Last month, after Reichert attended a meeting of the President's Export Council at the White House, he called trade agreements "a cost-free way to create good-paying U.S. jobs and boost economic growth by opening new markets for U.S. goods and services." But he said Obama's goal of doubling exports by 2014 cannot be done without opening new markets, including in Korea.
Korea already is the United States' seventh largest trading partner and a fast-growing market: U.S. goods exported to Korea through February of this year were up 11 percent compared to the same period in 2010, according to the Commerce Department.
Locke called Korea, which has the world's 12th largest economy, "a vital ally, a strong friend and an important economic partner." And he said the trade pact is "a win-win" for both the U.S. and Korea.
"This agreement will strengthen our partnership and take it to the next level, by lowering tariffs and creating a more level playing field for businesses in both countries," Locke said.

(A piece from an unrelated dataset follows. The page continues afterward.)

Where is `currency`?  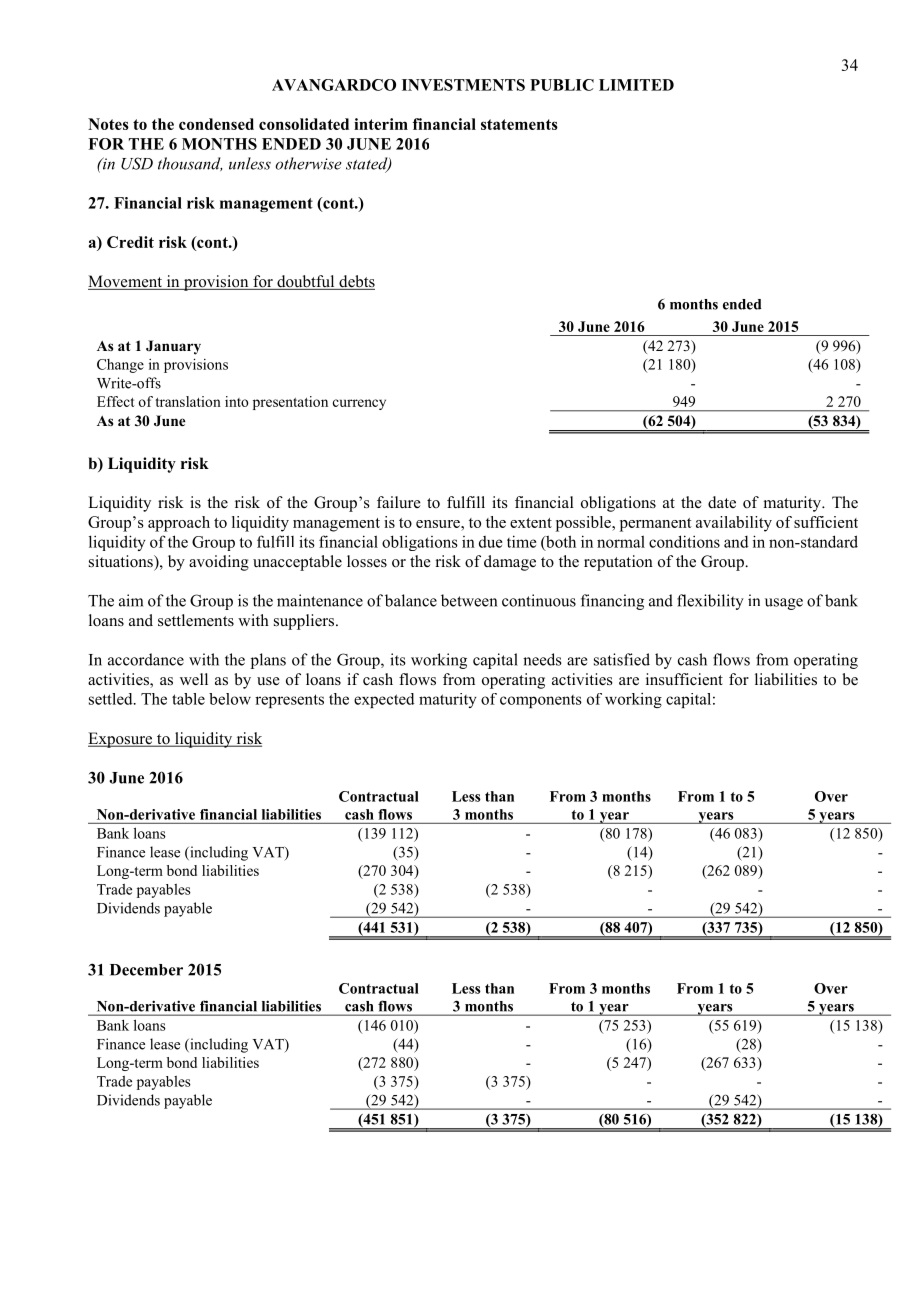 currency is located at coordinates (359, 404).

At a hearing of the Ways and Means Trade Subcommittee earlier this month, McDermott said the trade pact would create more than 277,000 new U.S. jobs.
"In Washington, where Mr. Reichert and I reside, we catch a lot of fish and produce a lot of agriculture and timber," he said. "The Korea FTA is expected to create 1,500 new jobs in these sectors alone."
President George W. Bush began negotiating the agreement, but the White House contends that it's been improved by Obama.
Not all of Congress are sold on the deal.
California Rep. George Miller, the senior Democrat on the House Education and the Workforce Committee, noted that the pact "was almost entirely negotiated by the Bush administration" and predicted that it would result in a net reduction of U.S. manufacturing jobs.
On Wednesday, Locke and members of the delegation met with the president of the Republic of Korea, Lee Myung-Bak and they discussed the trade pact with top officials. In addition, they met with Korean executives and the board of governors of the American Chamber of Commerce in Korea and had an afternoon tea with Korean university students.
Today, Locke is expected to meet with his Korean counterpart, the Minister of Knowledge Economy Choi Joong-Kyung. And Locke and the congressional delegation will meet with members of Korea's National Assembly and tour a facility owned by Pantech, one of the largest mobile phone makers in Korea. If the agreement is approved, Locke said, Pantech is expected to quadruple its purchase of U.S. products by 2015.